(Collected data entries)
——————

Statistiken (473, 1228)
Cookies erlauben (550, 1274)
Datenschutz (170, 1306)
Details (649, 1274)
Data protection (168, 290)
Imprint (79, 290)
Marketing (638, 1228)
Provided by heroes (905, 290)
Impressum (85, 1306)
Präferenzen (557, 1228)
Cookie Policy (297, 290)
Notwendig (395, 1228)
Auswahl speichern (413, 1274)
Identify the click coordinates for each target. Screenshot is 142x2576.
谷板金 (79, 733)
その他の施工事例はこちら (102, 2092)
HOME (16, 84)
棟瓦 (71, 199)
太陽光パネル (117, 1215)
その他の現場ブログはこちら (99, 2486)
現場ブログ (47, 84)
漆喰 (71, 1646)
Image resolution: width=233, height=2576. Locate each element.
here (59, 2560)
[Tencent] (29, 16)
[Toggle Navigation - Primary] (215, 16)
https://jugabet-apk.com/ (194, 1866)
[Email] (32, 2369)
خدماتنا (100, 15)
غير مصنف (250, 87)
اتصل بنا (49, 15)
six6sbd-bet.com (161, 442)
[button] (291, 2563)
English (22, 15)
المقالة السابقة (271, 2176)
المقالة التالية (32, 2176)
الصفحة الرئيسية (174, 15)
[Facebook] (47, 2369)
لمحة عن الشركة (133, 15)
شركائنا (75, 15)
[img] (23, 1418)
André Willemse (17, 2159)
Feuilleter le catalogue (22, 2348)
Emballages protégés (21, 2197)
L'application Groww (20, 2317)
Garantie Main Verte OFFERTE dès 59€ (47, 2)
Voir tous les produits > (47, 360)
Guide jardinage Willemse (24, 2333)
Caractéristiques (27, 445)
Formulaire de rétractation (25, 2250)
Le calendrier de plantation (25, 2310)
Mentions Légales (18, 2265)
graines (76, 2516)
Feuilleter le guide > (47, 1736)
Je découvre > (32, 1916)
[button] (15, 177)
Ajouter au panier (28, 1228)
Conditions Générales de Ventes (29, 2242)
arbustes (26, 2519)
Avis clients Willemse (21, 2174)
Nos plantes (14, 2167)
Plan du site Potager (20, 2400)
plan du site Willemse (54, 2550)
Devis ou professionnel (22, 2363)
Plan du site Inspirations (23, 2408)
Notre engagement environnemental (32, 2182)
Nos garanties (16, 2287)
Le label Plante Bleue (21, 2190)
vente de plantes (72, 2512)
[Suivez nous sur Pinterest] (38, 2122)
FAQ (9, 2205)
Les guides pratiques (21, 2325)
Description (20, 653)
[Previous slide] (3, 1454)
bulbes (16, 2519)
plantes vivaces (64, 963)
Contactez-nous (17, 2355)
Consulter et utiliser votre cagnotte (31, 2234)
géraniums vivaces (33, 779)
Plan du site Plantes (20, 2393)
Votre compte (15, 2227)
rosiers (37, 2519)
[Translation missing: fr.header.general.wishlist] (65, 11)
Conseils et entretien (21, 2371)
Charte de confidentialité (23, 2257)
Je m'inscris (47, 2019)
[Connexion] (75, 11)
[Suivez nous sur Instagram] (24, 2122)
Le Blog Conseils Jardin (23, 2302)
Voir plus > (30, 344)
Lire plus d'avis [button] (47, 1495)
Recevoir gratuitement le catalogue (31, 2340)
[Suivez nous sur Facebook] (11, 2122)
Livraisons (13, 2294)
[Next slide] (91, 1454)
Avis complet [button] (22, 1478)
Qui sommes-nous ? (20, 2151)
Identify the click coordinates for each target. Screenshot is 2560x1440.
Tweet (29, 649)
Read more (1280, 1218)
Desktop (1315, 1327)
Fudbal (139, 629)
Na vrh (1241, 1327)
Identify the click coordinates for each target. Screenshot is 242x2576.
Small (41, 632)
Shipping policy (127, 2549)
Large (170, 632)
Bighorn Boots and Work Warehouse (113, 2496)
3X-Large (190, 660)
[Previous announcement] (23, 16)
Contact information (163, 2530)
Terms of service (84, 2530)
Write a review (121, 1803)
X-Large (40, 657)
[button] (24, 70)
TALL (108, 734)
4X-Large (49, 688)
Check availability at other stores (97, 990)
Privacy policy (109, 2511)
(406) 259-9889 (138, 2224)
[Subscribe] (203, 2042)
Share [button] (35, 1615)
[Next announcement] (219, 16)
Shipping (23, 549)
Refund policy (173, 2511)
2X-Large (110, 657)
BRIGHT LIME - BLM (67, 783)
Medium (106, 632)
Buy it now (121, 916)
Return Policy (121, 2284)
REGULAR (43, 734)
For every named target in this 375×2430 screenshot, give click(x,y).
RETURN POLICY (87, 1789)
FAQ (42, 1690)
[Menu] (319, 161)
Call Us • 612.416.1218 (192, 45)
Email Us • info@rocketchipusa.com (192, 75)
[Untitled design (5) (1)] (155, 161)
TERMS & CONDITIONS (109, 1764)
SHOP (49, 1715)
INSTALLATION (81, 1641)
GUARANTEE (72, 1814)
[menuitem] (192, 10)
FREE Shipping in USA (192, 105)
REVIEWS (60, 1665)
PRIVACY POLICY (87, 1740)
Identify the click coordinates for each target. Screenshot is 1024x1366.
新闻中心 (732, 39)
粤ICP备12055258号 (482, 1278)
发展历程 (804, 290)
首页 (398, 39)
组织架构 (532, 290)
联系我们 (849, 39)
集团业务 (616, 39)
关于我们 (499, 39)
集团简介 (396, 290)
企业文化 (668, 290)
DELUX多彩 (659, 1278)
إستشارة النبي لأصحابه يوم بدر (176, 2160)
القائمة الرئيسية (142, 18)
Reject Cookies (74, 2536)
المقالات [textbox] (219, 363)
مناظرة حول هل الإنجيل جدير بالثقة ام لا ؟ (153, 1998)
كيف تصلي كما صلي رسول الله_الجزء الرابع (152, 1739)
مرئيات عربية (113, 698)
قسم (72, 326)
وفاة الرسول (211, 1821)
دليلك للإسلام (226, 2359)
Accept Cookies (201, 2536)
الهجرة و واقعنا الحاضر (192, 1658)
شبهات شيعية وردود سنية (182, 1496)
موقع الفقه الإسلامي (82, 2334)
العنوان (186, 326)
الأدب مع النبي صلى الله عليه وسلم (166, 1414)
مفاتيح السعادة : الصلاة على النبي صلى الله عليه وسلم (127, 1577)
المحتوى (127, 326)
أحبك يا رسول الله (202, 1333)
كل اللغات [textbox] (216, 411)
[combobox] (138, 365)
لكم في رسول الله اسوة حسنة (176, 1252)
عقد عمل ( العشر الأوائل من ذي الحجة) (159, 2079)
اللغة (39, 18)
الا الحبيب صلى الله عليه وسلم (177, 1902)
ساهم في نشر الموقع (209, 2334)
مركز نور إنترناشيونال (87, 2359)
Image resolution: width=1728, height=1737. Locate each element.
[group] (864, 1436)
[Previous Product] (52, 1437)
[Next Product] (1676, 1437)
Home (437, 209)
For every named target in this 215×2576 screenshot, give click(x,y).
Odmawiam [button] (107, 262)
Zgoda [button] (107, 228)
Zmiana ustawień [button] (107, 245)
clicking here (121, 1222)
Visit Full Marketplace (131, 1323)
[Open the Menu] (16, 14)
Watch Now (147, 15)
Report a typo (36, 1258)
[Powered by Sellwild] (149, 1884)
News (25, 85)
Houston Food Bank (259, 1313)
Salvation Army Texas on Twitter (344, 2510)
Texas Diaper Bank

——————

◆ About this exercise: Collect every line from the records above that contains the word "Bank".

◆ Exercise solution:
Houston Food Bank (259, 1313)
Texas Diaper Bank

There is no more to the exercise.